_Your objective:_ When you write out the listing below, keep each word exactly as it stands and drop the pictures.

_Exercise input:_
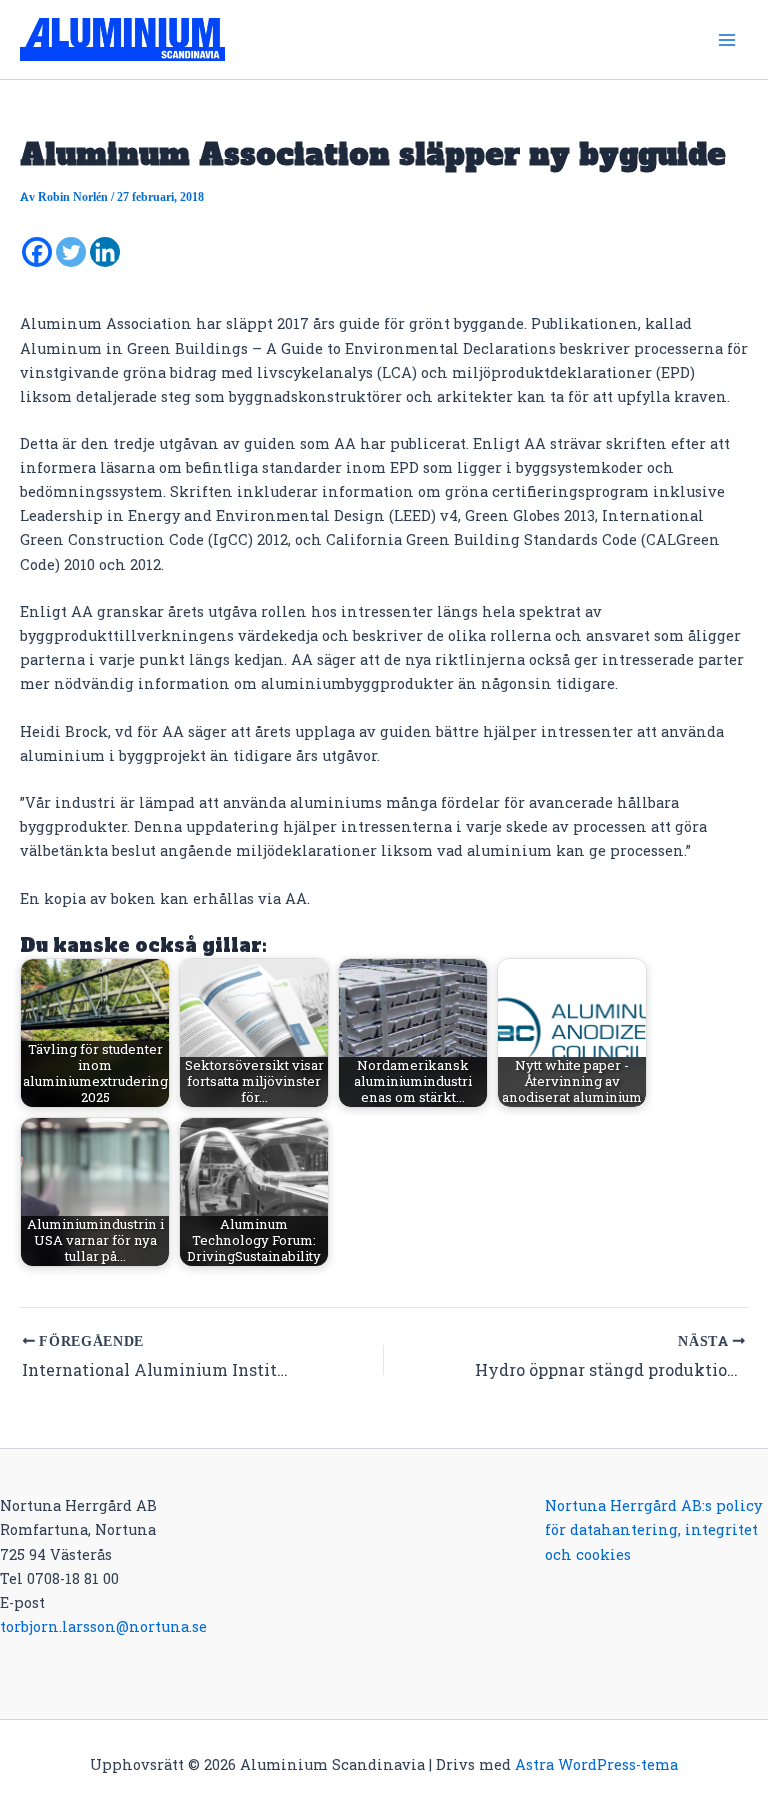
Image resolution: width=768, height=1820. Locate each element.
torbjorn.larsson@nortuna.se (103, 1626)
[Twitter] (71, 252)
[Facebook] (37, 252)
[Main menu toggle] (727, 40)
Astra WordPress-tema (596, 1764)
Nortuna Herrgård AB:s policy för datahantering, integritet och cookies (653, 1529)
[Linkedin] (105, 252)
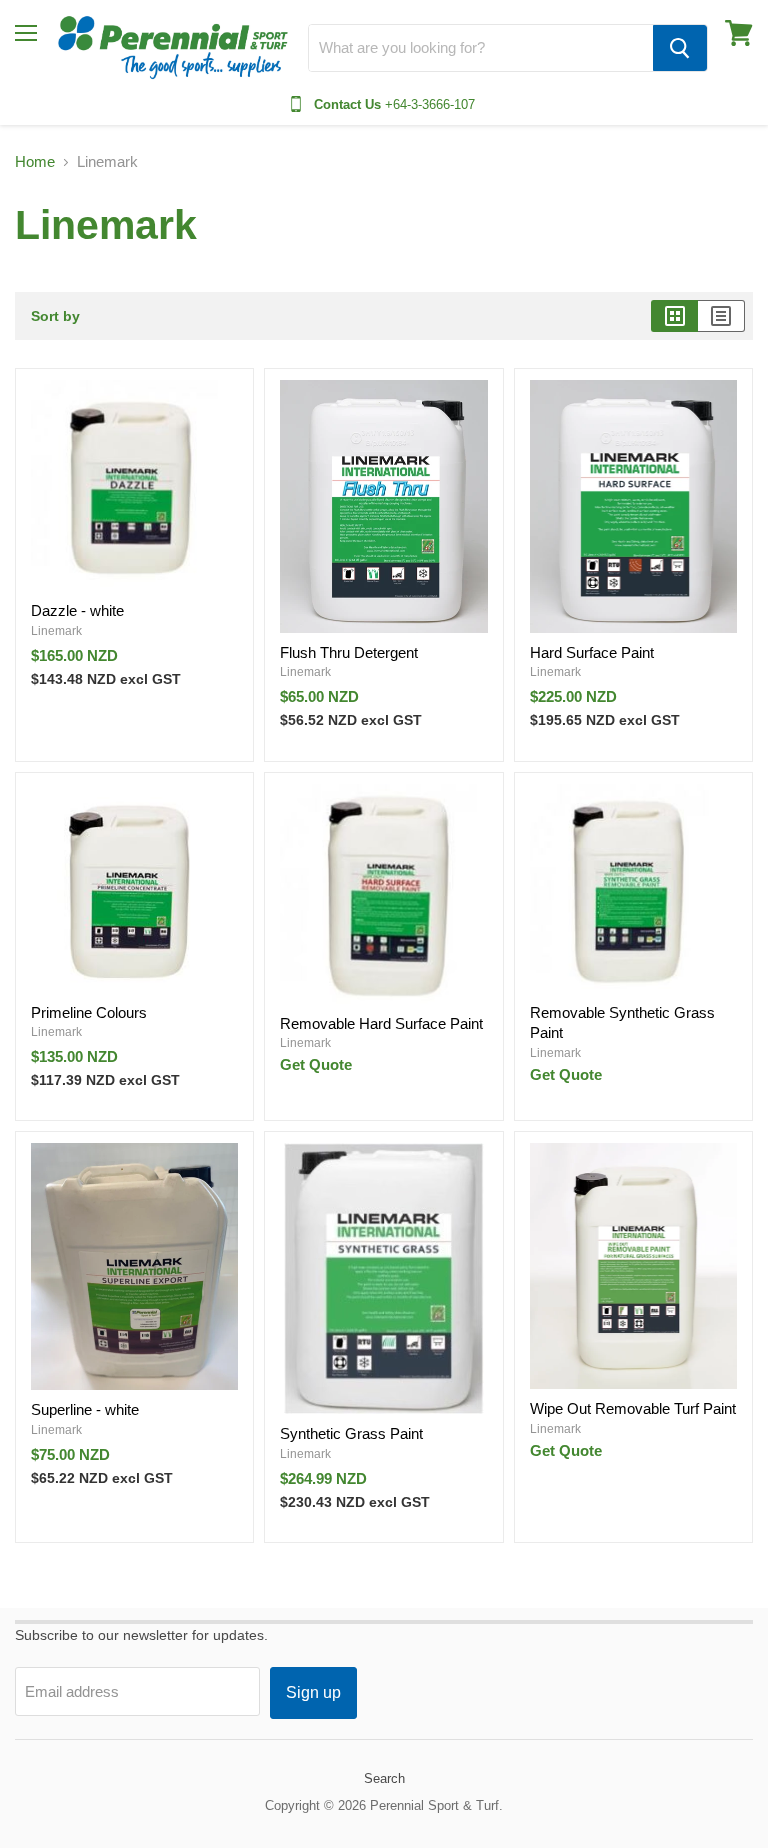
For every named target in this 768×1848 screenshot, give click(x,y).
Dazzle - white (77, 610)
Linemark (56, 631)
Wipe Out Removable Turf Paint (633, 1408)
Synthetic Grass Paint (351, 1433)
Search (384, 1778)
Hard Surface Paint (592, 652)
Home (35, 161)
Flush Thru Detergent (349, 652)
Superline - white (85, 1409)
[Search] (680, 48)
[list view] (721, 316)
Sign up (313, 1692)
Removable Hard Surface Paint (381, 1023)
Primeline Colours (89, 1012)
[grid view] (674, 316)
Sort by (55, 316)
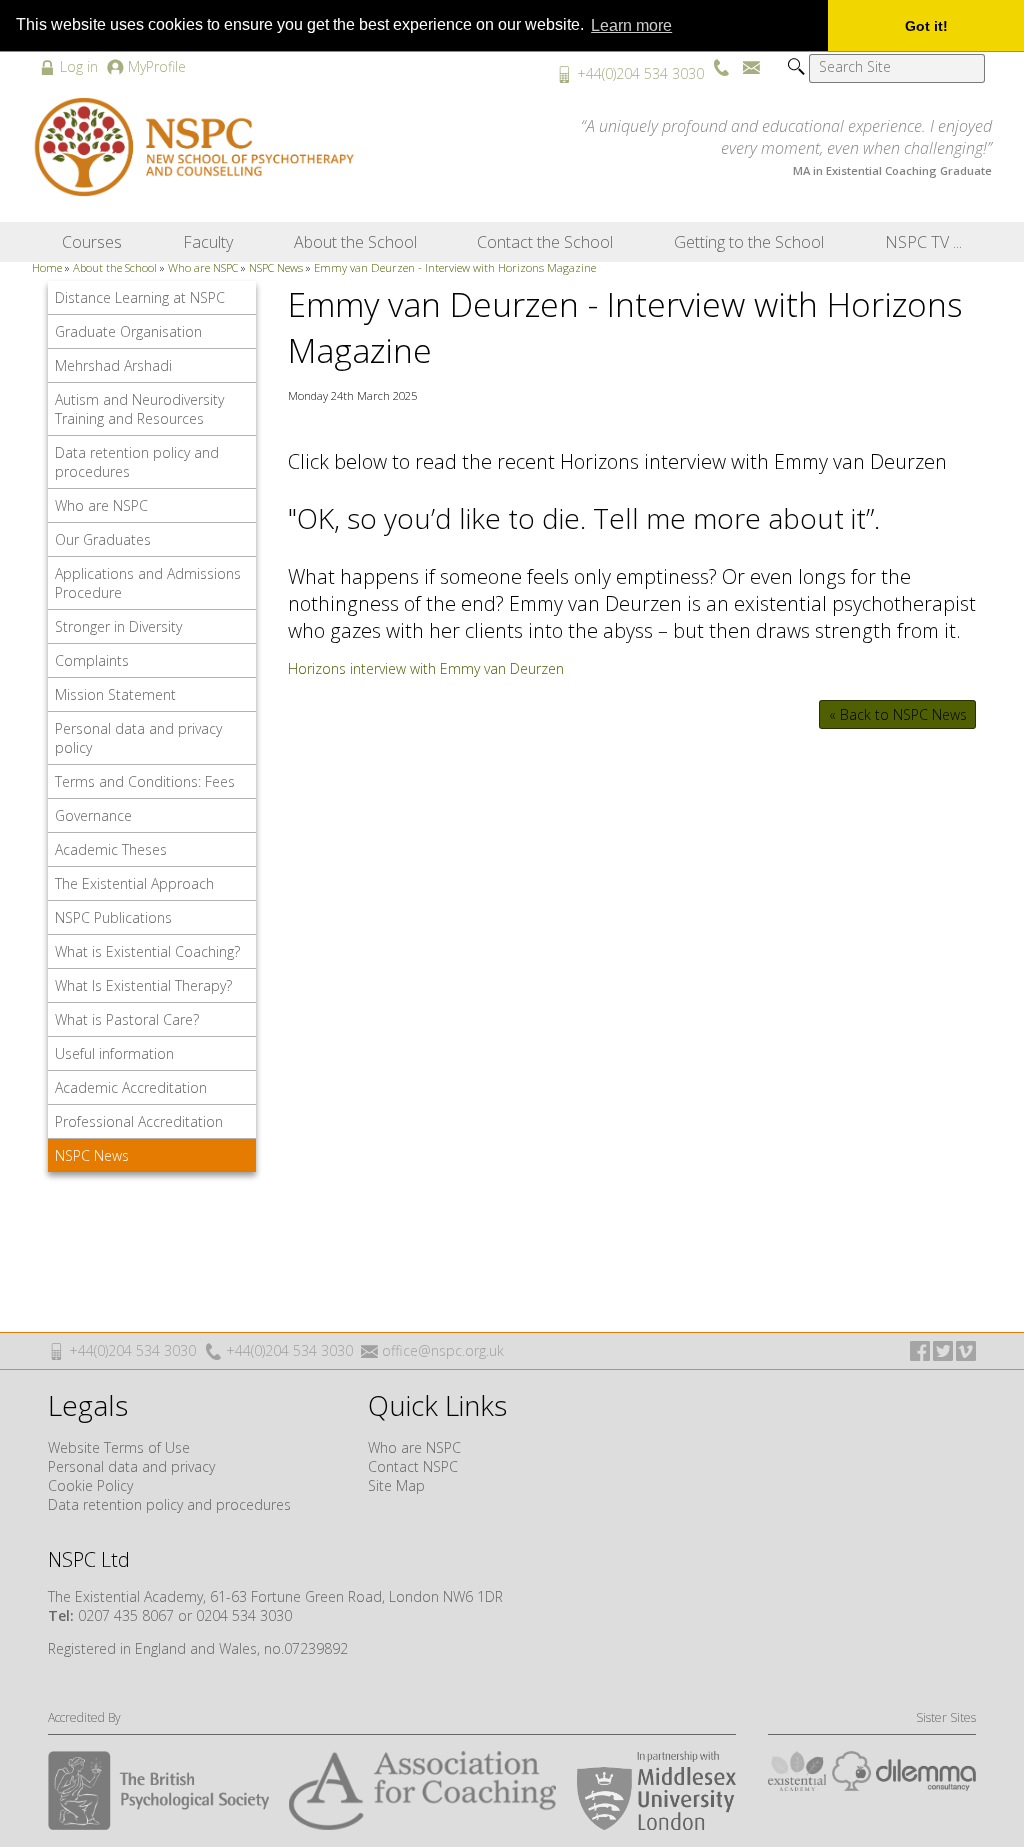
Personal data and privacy (131, 1466)
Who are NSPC (203, 267)
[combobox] (897, 68)
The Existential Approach (134, 883)
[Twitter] (943, 1351)
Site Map (396, 1485)
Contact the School (545, 242)
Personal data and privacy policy (138, 738)
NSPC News (276, 267)
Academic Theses (111, 849)
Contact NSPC (413, 1466)
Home (47, 267)
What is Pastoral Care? (127, 1019)
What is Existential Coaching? (147, 951)
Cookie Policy (90, 1485)
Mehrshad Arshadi (113, 365)
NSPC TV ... (923, 242)
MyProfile (157, 66)
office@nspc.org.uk (443, 1350)
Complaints (92, 660)
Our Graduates (103, 539)
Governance (93, 815)
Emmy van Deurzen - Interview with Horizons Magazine (455, 267)
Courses (92, 242)
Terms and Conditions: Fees (145, 781)
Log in (79, 66)
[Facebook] (920, 1351)
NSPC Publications (113, 917)
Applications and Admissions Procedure (148, 583)
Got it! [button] (926, 26)
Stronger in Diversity (118, 626)
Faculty (208, 242)
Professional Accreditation (139, 1121)
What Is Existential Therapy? (143, 985)
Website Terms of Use (119, 1447)
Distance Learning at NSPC (140, 297)
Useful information (114, 1053)
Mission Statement (115, 694)
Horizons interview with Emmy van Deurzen (426, 668)
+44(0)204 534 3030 (640, 73)
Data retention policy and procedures (137, 462)
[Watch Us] (966, 1351)
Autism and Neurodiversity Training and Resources (139, 409)
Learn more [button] (631, 25)
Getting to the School (749, 242)
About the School (355, 242)
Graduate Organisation (128, 331)
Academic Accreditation (131, 1087)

_Exercise result:_
Image resolution: width=768, height=1820. Locate each element.
torbjorn.larsson@nortuna.se (103, 1626)
[Twitter] (71, 252)
[Facebook] (37, 252)
[Main menu toggle] (727, 40)
Astra WordPress-tema (596, 1764)
Nortuna Herrgård AB:s policy för datahantering, integritet och cookies (653, 1529)
[Linkedin] (105, 252)
For every named target in this 768×1848 screenshot, give click(x,y).
Dazzle - white (77, 610)
Linemark (56, 631)
Wipe Out Removable Turf Paint (633, 1408)
Synthetic Grass Paint (351, 1433)
Search (384, 1778)
Hard Surface Paint (592, 652)
Home (35, 161)
Flush Thru Detergent (349, 652)
Superline - white (85, 1409)
[Search] (680, 48)
[list view] (721, 316)
Sign up (313, 1692)
Removable Hard Surface Paint (381, 1023)
Primeline Colours (89, 1012)
[grid view] (674, 316)
Sort by (55, 316)
Personal data and privacy (131, 1466)
Who are NSPC (203, 267)
[combobox] (897, 68)
The Existential Approach (134, 883)
[Twitter] (943, 1351)
Site Map (396, 1485)
Contact the School (545, 242)
Personal data and privacy policy (138, 738)
NSPC News (276, 267)
Academic Theses (111, 849)
Contact NSPC (413, 1466)
Home (47, 267)
What is Pastoral Care? (127, 1019)
What is Existential Coaching? (147, 951)
Cookie Policy (90, 1485)
Mehrshad Arshadi (113, 365)
NSPC TV ... (923, 242)
MyProfile (157, 66)
office@nspc.org.uk (443, 1350)
Complaints (92, 660)
Our Graduates (103, 539)
Governance (93, 815)
Emmy van Deurzen - Interview with Horizons Magazine (455, 267)
Courses (92, 242)
Terms and Conditions: Fees (145, 781)
Log in (79, 66)
[Facebook] (920, 1351)
NSPC Publications (113, 917)
Applications and Admissions Procedure (148, 583)
Got it! [button] (926, 26)
Stronger in Diversity (118, 626)
Faculty (208, 242)
Professional Accreditation (139, 1121)
What Is Existential Therapy? (143, 985)
Website Terms of Use (119, 1447)
Distance Learning at NSPC (140, 297)
Useful information (114, 1053)
Mission Statement (115, 694)
Horizons interview with Emmy van Deurzen (426, 668)
+44(0)204 534 3030 (640, 73)
Data retention policy and procedures (137, 462)
[Watch Us] (966, 1351)
Autism and Neurodiversity Training and Resources (139, 409)
Learn more [button] (631, 25)
Getting to the School (749, 242)
About the School (355, 242)
Graduate Organisation (128, 331)
Academic Accreditation (131, 1087)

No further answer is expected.